|

Sunday Sept. 8 1861
SOVEREIGN SENDS SYMPATHY SCREED
President Jefferson Davis, CSA, sent a letter to his general in the
field at Manassas battlefield today. Gen. Joseph E. Johnston was
told that “the cause of the Confederacy is staked upon your army.
..I have felt, and feel, that time brings many advantages to the
enemy.” Telling Johnston to hurry sounded promising, but then came
the bad news-- “...I wish we could strike him in his present
condition, but...” there’s that awful word, ‘but’ “...but it has
seemed to me involved in too much probability of failure to render
the movement proper with our present means.
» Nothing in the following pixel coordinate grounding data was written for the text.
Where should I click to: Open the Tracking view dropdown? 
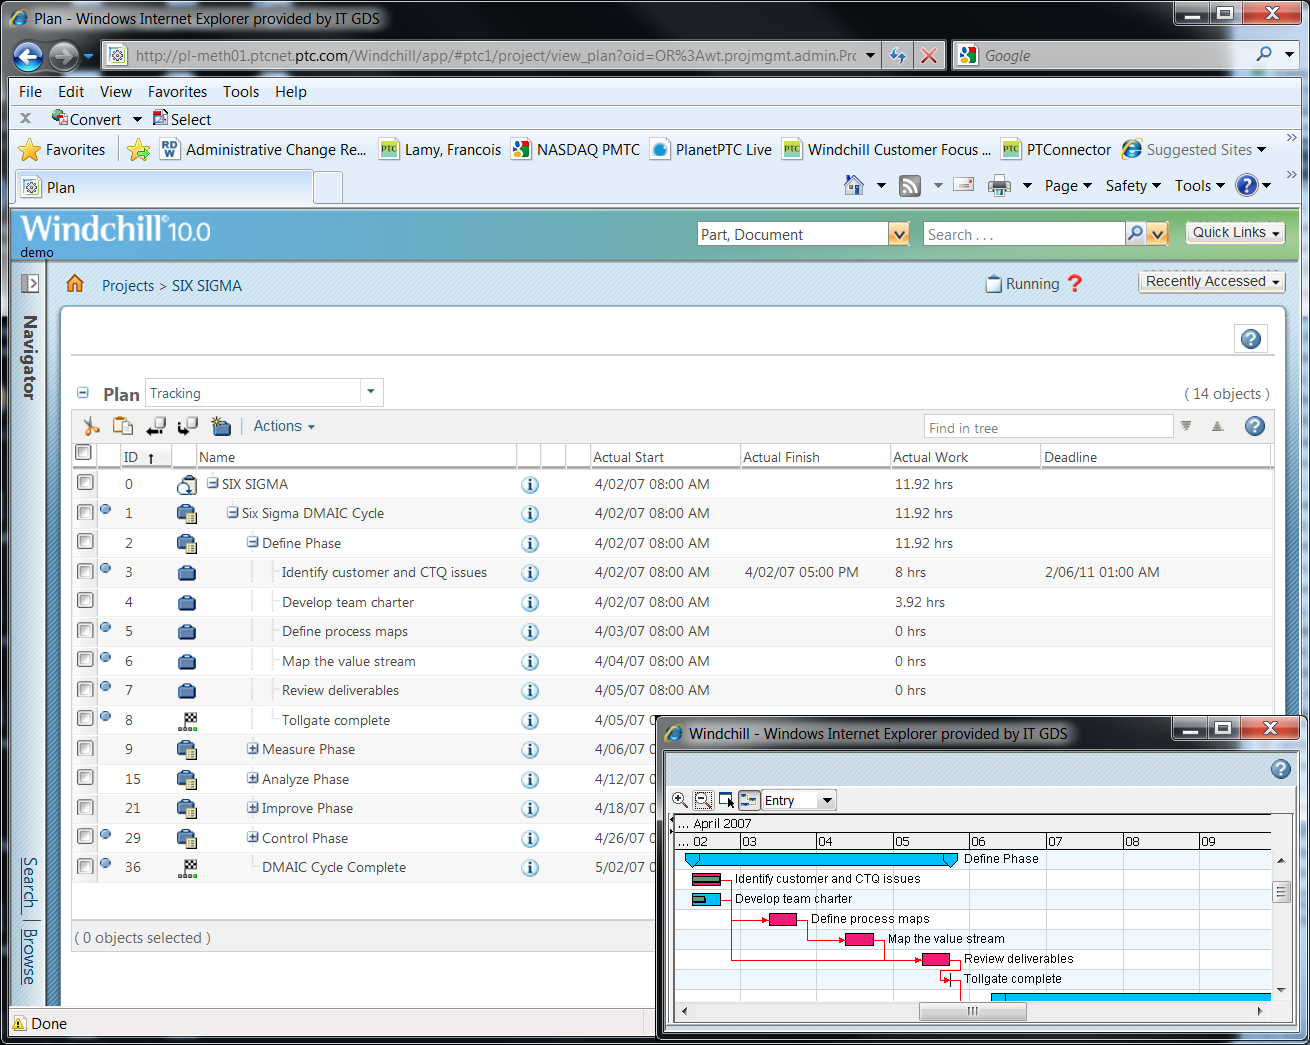[370, 392]
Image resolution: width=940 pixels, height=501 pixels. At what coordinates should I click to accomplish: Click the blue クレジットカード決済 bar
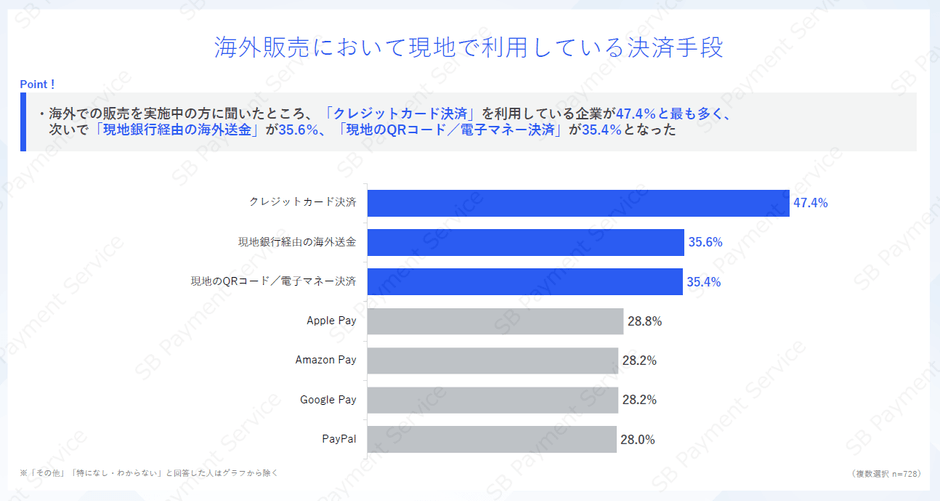578,203
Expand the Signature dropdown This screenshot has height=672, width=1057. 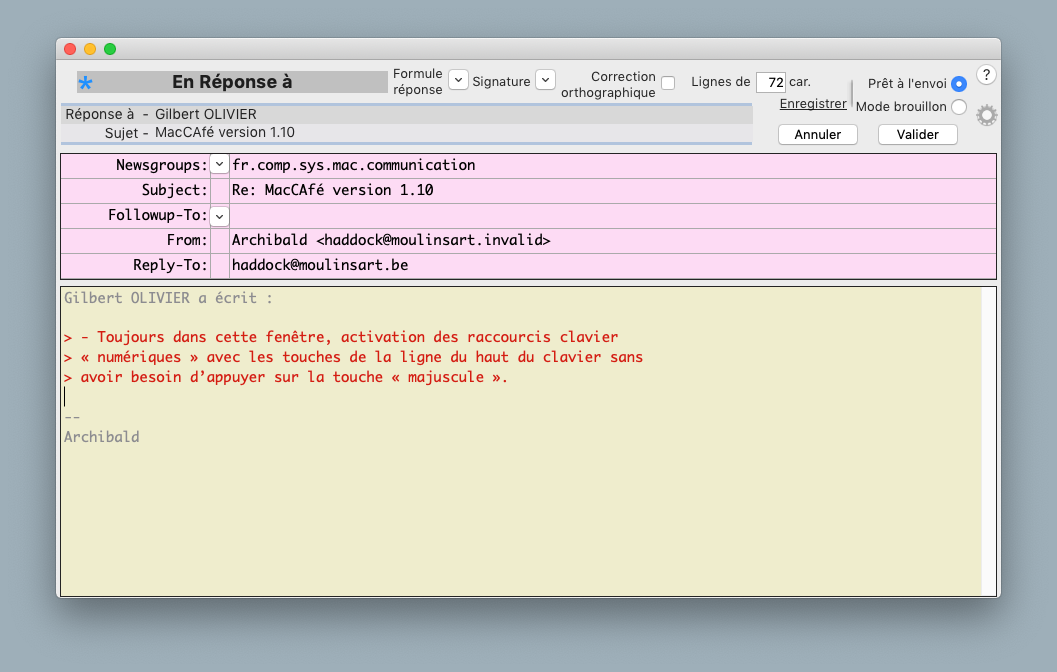[x=545, y=80]
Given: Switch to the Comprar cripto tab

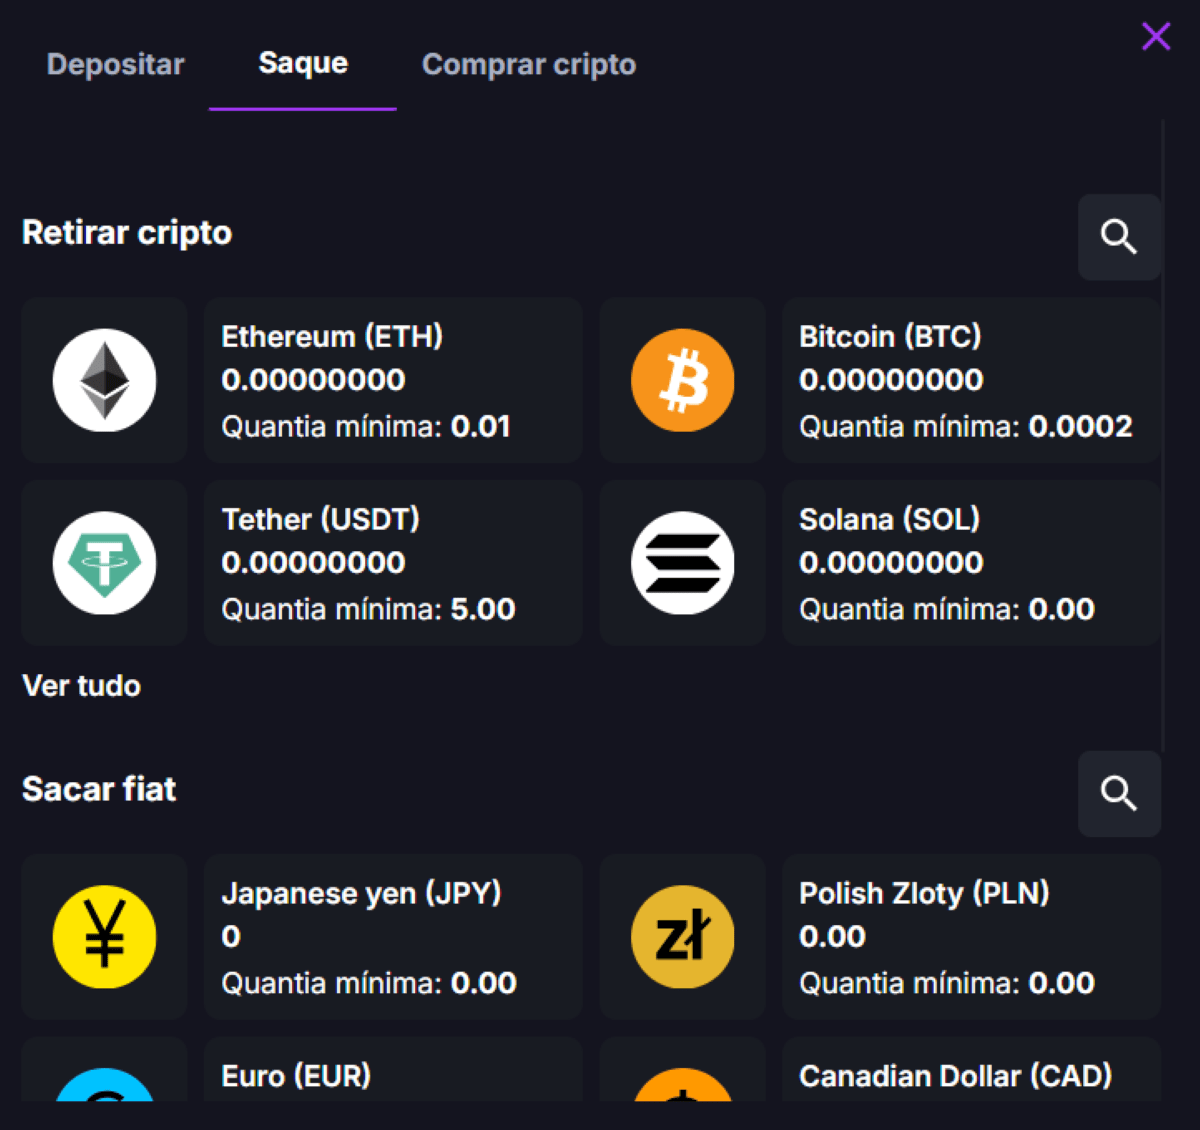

Had I the requisite
arms, the argument would soon be changed.” In other words, Davis
could send sympathy, but no guns.
Monday Sept. 8 1862
REBEL ‘RESCUE’ RATHER REGARDED AS RAID
Robert E. Lee released a pronouncement to the people of Maryland
today. “The people of the Confederate States have long watched with
the deepest sympathy the wrongs and outrages that have been
inflicted on the citizens,” he said. “We know no enemies among you,
and will protect all, of every opinion.” The South had long believed
that, if the Union army weren’t there, that Maryland would have long
since seceded. “It is for you to decide your destiny freely and
without constraint.” The immediate decision of the people of
Maryland, pro-South as well as pro-North, was that they had no
desire to “sell” their just-harvested crops for Confederate money.
The anticipated enthusiasm for the “army of liberation” was not
materializing.
Tuesday Sept. 8 1863
DICK DOWLING DOES DARING DEEDS
Gen. Nathaniel Banks had important work to do: retake the Texas
cities of Beaumont and Houston. To accomplish this, he assembled
four ships, gunboats and troop transports, and set off. To get to
his destination required him to get by Sabine Pass, on the
Texas-Louisiana border. There was only a feeble force of forty
Confederates, with some earthworks and guns, to stop him. This
force, commanded by Lt. Dick Dowling, along with a couple of “cottonclad”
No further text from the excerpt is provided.